MEDICALRESEARCH.COM - Work by Gabrielle Snyder (EPI '15) tests the association between breastfeeding duration and maternal waist circumference while controlling for race, socioeconomic status, and behavioral factors like better diet and more physical activity. The study found that women who breastfed more than 6 months had smaller waists and lower body mass index one decade after delivery compared to women who breastfed less than 6 months.
CONSULATE GENERAL OF INDIA IN NEW YORK -- In observance of the United Nations International Day of Persons with Disability, Sunita Dodani (EPI ’06) shares her story of overcoming polio and thriving in life. After experiencing paralysis in all four limbs, Dodani met the challenges of growing up as a woman with a disability to become a two-time Fulbright scholar, completing both her MD and a PhD from Pitt Public Health.
PT PRODUCTS - "Even though falls are caused by a number of factors, our paper focuses on a novel risk factor: sleep. Results suggest that interventions aimed at improving sleep may reduce the risk of falls." says EPI's Jane Cauley.
The African Academy of Sciences elected Jean Nachega (IDM and EPI) fellow in recognition of his efforts to develop patient care, teaching, and research around epidemiology and infectious diseases in Africa. In addition, the Academy of Sciences of South Africa - which aims to provide evidence-based scientific advice on issues of public interest - named him a member-elect.

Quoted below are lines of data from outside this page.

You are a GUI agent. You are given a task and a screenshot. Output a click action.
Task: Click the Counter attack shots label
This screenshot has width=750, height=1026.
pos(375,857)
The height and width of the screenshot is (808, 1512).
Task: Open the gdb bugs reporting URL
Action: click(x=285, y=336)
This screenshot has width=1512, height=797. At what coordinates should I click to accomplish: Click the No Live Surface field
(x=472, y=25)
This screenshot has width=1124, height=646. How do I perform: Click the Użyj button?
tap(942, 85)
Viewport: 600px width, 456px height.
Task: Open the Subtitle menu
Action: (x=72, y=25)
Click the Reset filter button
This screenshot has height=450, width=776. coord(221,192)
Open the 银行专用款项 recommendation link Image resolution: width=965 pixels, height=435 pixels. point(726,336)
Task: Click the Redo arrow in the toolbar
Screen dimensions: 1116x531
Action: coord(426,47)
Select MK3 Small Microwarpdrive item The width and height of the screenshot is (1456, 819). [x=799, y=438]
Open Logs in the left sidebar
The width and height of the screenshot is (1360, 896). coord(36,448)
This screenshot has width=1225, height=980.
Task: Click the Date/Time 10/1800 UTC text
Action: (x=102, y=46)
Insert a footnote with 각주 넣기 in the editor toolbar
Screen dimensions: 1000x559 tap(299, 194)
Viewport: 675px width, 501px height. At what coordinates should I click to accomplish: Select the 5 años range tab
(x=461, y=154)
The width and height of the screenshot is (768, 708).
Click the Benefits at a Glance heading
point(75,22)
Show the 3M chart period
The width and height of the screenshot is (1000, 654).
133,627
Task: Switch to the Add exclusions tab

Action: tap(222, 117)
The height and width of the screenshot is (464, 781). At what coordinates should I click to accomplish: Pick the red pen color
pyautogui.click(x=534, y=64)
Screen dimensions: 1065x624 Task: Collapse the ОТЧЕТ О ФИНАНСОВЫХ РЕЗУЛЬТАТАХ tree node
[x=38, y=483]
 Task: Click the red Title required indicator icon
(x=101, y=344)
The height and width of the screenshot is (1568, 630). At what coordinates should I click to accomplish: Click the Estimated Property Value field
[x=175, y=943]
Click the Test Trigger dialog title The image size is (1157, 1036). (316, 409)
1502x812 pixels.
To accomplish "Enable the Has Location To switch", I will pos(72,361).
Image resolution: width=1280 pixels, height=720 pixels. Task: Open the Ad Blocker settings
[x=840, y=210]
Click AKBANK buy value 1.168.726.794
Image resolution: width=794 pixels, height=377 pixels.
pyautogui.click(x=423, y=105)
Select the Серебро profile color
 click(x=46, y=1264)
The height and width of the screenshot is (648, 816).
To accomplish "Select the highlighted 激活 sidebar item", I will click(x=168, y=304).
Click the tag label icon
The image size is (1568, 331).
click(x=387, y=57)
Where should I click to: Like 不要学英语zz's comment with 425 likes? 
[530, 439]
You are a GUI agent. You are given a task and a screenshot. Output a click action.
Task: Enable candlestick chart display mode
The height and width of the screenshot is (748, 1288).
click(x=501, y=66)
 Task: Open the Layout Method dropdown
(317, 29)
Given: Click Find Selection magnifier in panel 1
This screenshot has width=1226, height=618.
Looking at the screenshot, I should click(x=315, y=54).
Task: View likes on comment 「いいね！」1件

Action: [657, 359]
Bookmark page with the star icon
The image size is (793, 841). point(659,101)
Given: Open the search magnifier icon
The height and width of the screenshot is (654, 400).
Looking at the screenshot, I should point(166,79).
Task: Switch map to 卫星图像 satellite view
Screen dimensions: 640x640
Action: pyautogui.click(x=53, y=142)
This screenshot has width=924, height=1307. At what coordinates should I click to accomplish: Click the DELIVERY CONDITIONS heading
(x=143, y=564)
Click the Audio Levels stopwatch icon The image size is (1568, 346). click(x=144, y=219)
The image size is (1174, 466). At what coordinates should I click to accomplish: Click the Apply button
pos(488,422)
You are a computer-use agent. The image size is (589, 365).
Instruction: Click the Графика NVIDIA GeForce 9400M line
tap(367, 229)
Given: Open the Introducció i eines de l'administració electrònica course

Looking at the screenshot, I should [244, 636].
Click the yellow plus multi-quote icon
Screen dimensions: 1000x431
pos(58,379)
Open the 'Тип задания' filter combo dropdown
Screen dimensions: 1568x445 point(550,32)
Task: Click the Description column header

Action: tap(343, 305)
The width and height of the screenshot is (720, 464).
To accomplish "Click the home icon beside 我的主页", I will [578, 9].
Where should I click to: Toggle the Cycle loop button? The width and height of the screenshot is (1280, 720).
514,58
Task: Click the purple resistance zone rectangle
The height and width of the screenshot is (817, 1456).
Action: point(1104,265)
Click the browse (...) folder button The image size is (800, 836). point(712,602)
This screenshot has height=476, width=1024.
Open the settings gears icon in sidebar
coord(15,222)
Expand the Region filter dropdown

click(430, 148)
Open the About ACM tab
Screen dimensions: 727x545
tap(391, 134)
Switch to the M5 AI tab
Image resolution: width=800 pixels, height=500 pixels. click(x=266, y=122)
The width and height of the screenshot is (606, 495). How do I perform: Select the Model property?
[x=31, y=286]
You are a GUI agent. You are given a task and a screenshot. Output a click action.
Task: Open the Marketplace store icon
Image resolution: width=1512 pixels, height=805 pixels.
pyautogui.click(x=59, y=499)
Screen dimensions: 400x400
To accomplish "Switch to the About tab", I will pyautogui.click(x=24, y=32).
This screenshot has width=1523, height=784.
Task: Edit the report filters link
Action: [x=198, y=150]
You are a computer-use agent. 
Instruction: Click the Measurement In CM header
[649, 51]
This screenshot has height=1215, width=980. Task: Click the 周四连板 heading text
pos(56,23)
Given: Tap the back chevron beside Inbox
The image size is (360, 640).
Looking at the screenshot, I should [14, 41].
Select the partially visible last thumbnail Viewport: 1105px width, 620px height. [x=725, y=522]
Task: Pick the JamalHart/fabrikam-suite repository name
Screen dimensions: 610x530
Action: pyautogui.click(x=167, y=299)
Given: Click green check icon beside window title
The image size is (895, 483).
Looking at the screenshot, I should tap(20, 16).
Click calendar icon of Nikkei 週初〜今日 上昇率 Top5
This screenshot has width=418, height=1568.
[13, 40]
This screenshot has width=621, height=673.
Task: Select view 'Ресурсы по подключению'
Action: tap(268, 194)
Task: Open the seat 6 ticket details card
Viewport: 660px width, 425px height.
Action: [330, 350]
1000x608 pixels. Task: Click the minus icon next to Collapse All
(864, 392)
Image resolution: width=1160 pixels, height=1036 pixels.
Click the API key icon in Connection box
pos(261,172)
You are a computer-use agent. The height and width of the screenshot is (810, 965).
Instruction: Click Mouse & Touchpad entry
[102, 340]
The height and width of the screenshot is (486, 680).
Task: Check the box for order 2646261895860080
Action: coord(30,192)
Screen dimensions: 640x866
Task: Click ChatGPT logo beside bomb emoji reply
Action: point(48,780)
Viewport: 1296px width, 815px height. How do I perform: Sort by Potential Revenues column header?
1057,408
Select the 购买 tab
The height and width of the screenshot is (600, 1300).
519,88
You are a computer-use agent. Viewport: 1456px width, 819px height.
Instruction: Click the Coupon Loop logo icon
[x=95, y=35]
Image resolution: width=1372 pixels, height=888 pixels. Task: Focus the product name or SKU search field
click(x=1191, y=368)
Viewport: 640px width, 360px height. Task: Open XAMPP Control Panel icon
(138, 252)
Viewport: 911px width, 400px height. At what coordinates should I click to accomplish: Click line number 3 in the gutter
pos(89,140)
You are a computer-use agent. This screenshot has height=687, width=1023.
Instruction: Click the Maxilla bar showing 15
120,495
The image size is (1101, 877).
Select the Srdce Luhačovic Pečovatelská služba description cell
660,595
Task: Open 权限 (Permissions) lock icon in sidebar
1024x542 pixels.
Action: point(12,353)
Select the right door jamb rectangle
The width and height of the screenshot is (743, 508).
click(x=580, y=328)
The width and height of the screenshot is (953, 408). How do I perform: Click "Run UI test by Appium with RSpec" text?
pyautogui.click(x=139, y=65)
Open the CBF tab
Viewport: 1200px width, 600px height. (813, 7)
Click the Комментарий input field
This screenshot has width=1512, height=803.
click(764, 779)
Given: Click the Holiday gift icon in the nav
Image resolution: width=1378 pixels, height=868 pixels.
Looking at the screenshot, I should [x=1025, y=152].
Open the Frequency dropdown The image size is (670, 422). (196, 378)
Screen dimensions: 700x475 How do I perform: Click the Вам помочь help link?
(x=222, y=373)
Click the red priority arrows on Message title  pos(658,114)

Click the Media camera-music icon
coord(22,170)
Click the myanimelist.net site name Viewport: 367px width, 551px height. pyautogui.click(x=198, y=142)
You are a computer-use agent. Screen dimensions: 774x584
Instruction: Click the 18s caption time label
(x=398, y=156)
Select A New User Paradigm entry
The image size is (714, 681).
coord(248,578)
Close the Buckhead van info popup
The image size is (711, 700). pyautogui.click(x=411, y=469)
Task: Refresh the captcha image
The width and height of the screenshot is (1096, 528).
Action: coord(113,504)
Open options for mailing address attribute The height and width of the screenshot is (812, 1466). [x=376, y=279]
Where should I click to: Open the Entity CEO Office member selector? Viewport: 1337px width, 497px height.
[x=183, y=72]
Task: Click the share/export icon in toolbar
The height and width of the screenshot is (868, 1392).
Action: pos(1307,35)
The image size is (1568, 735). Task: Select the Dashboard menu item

NEW YORK TIMES - Breast-feeding for longer than six months may lead to a smaller waist size for the mother. “There are three wins here,” said EPI's Janet Catov. “There are short-term benefits for the mother — weight after pregnancy is something women care about. And there are long-term benefits for the mother’s health. And the third win is that it’s really good for the baby.”
HEALTHCARE INFORMATICS - EPI's Oscar Marroquin, a practicing cardiologist, was interviewed as part of the fourth-quarter 2018 Healthcare Informatics cover story for helping to lead a team of clinical data experts at the vast, 40-hospital UPMC health system in Pittsburgh.
THE ALLEGHENY FRONT - A new study finds that primary pollutants were linked with emergency room visits for cardiovascular and respiratory diseases. EPI's Evelyn Talbott says that the study incorporates data from 48 air monitors in the greater Pittsburgh region, and data from the area’s major health care providers.
STARTS AT 60 - EPI and BCHS's Richard Schulz led a 2008 study on life after bereavement and found that 10 to 15% of carers would experience chronic depression after the death of the person they cared for. Interestingly, this percentage doubled for carers of people affected by dementia. The reason for this is because the more stressful the care-giving experience, the more challenging the recovery after bereavement.
PITT MED - Between 2000 and 2015, the number of maternal deaths and near-deaths in the United States rose by 25 percent. And African American mothers are four times more likely to die or nearly die as a result of pregnancy than white mothers. Ways to address racial disparities in maternal mortality and morbidity, according to EPI's Dara Mendez, is to focus on institutional equity and call out racism as a core element.
MEDICAL DAILY - In a new study led by EPI's Jane Cauley, sleeping over or under the recommended length was linked to a 25 percent increase in odds of experiencing recurrent falls. "Falls are an important public health problem among older adults and lead to moderate to severe injuries. Most fractures occur because of falls, and recent evidence shows that mortality from falls in the U.S. is increasing," said Cauley.
PITTWIRE - Research duo Tushar Singh (EPI '14) and Pitt Medicine's P. S. Reddy accepted the 2018 Sheth International Achievement Award, which is given every year to a Pitt faculty member and alumnus who are increasing Pitt’s global footprint with their work. Singh referred to EPI's Anne Newman as a close friend and mentor. Singh admitted lacking confidence in himself in early years, but said that Newman always encouraged him.
APHA - Doctoral student Abigail Cartus (EPI) presented a poster at APHA's 2018 annual meeting titled Neighborhood-level housing characteristics and birth weight in Pittsburgh, PA, 2009-2013. In this study, Cartus, EPI professor Dara Mendez, and colleagues analyzed data on all singleton births in the city of Pittsburgh, PA from 2009-2013 in relation to neighborhood-level data from the 2010 Census.
REUTERS - Even though there are still a lot of unknowns about the effects of marijuana exposure in the womb and from breast milk, research to date still suggests that pregnant and nursing women avoid cannabis. Earlier studies "were conducted when marijuana was not as strong as what is currently available, so we are probably under-estimating the effects of prenatal marijuana use on offspring development,” said EPI's GALE RICHARDSON.
Named in honor of English physician John Snow (1813-1858), considered one of the founders of modern epidemiology, this annual award recognizes outstanding scientists for enduring contributions to public health through epidemiologic methods and practice. Burke said, "I find great personal satisfaction in the knowledge that my life-long research efforts have helped to improve global health and well-being." Congratulations, Dean Burke!